### What you need to do
In the data below, repeat the line containing "Where should I" and every following line exactly, up to and including the last line. Exclude pictures.

### Input data
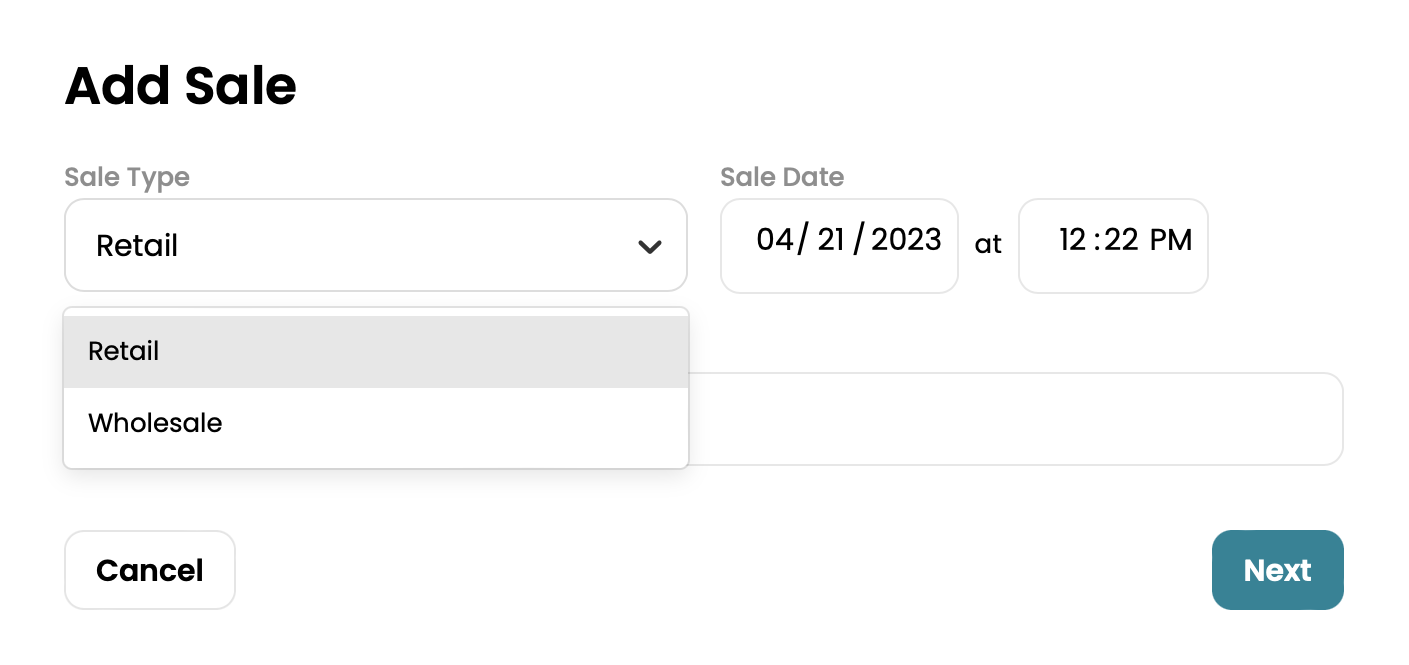The height and width of the screenshot is (665, 1409).
Task: Select the hour 12 in the time field
Action: [x=1073, y=240]
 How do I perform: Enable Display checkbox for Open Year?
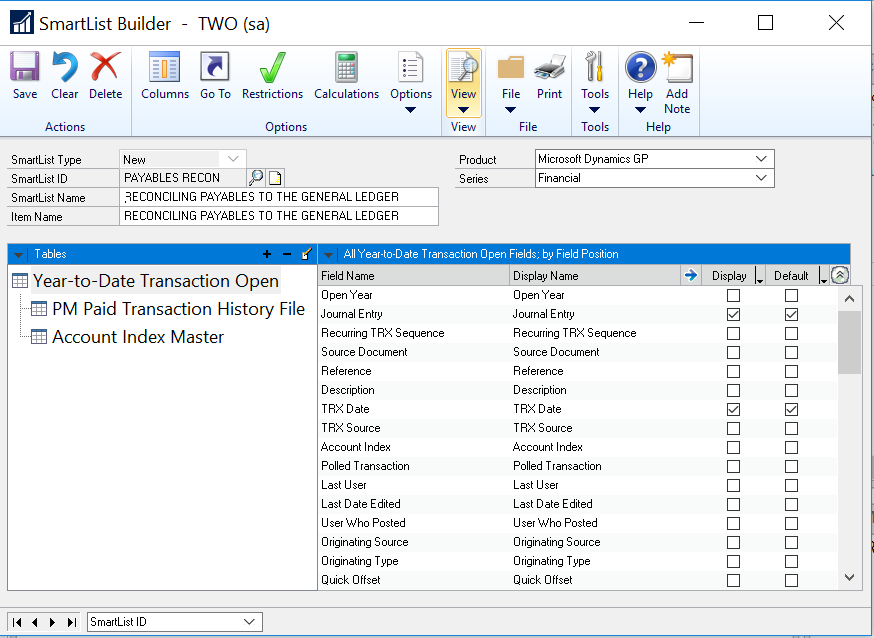[x=734, y=296]
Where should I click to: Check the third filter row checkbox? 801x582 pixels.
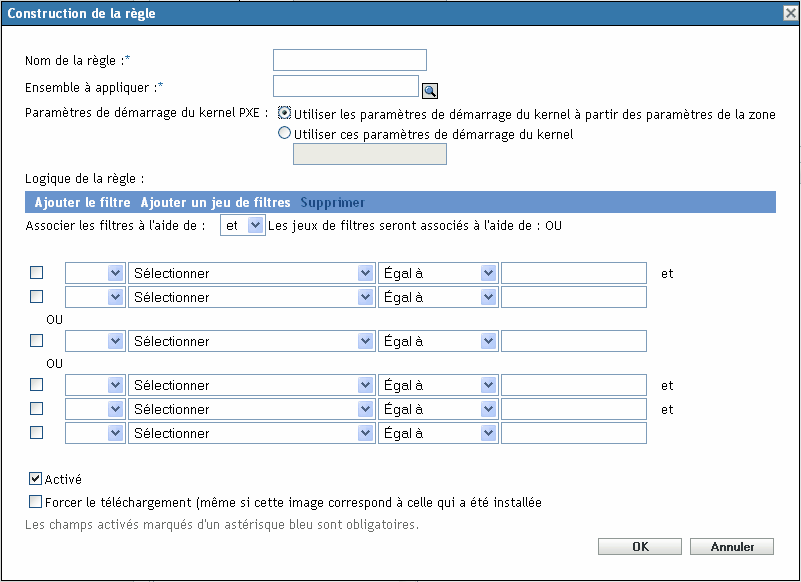(37, 341)
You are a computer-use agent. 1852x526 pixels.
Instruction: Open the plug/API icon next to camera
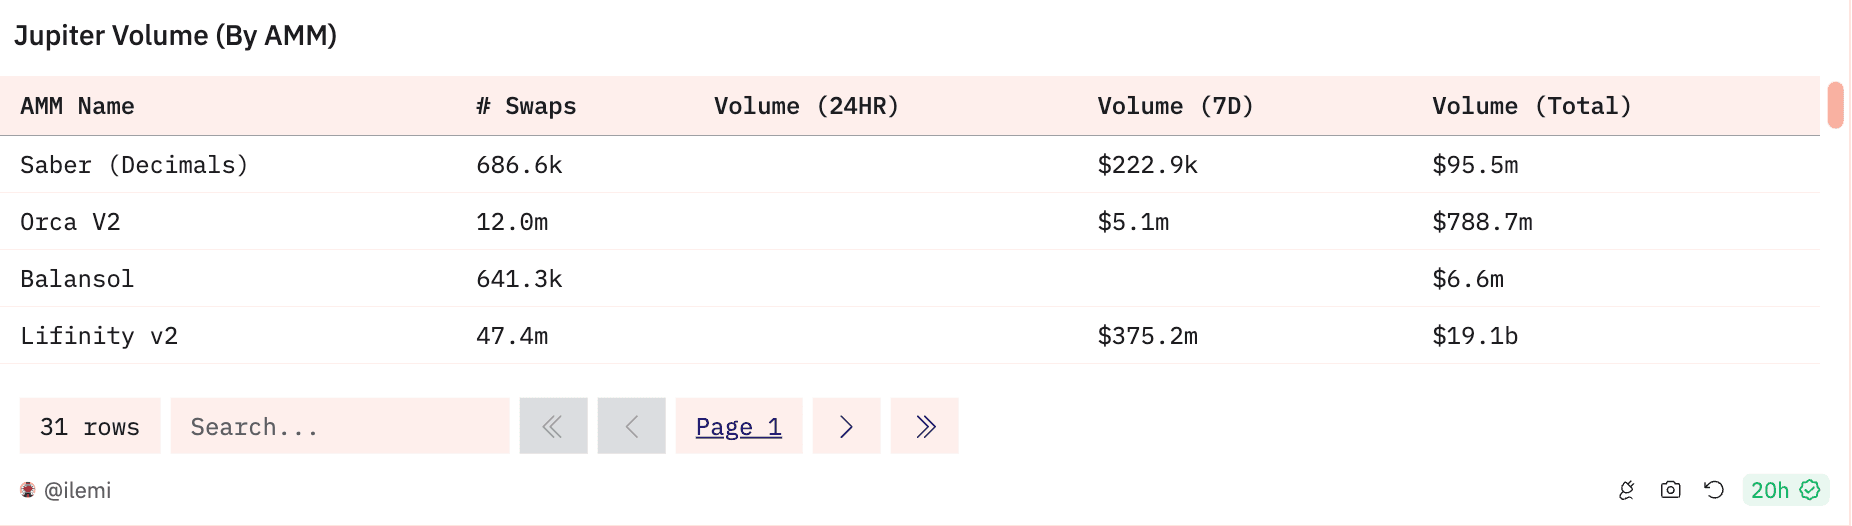point(1627,490)
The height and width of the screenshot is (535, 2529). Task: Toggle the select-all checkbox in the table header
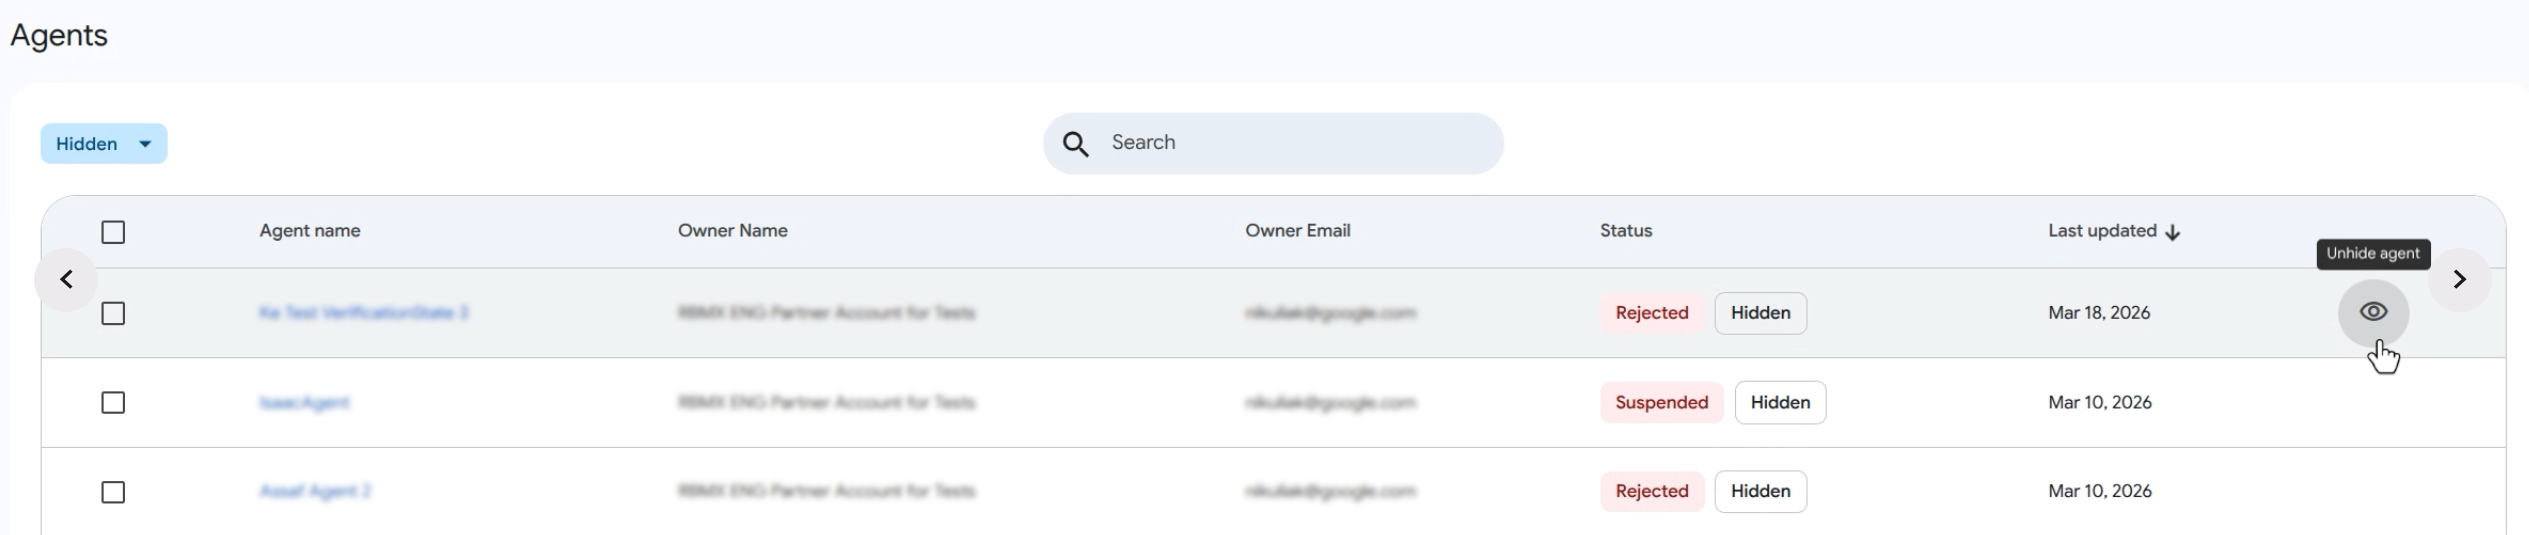pos(113,232)
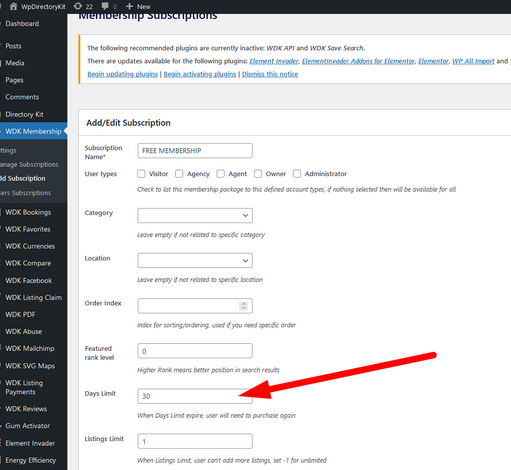Click the Order Index stepper arrows
511x470 pixels.
point(243,306)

### Output below
Where should I click to: Check the third filter row checkbox? 801x582 pixels.
(37, 341)
You are a computer-use agent. 1852x526 pixels.
Instruction: Open the plug/API icon next to camera
point(1627,490)
The height and width of the screenshot is (535, 2529). Task: Toggle the select-all checkbox in the table header
pos(113,232)
Click the Order Index stepper arrows
511x470 pixels.
point(243,306)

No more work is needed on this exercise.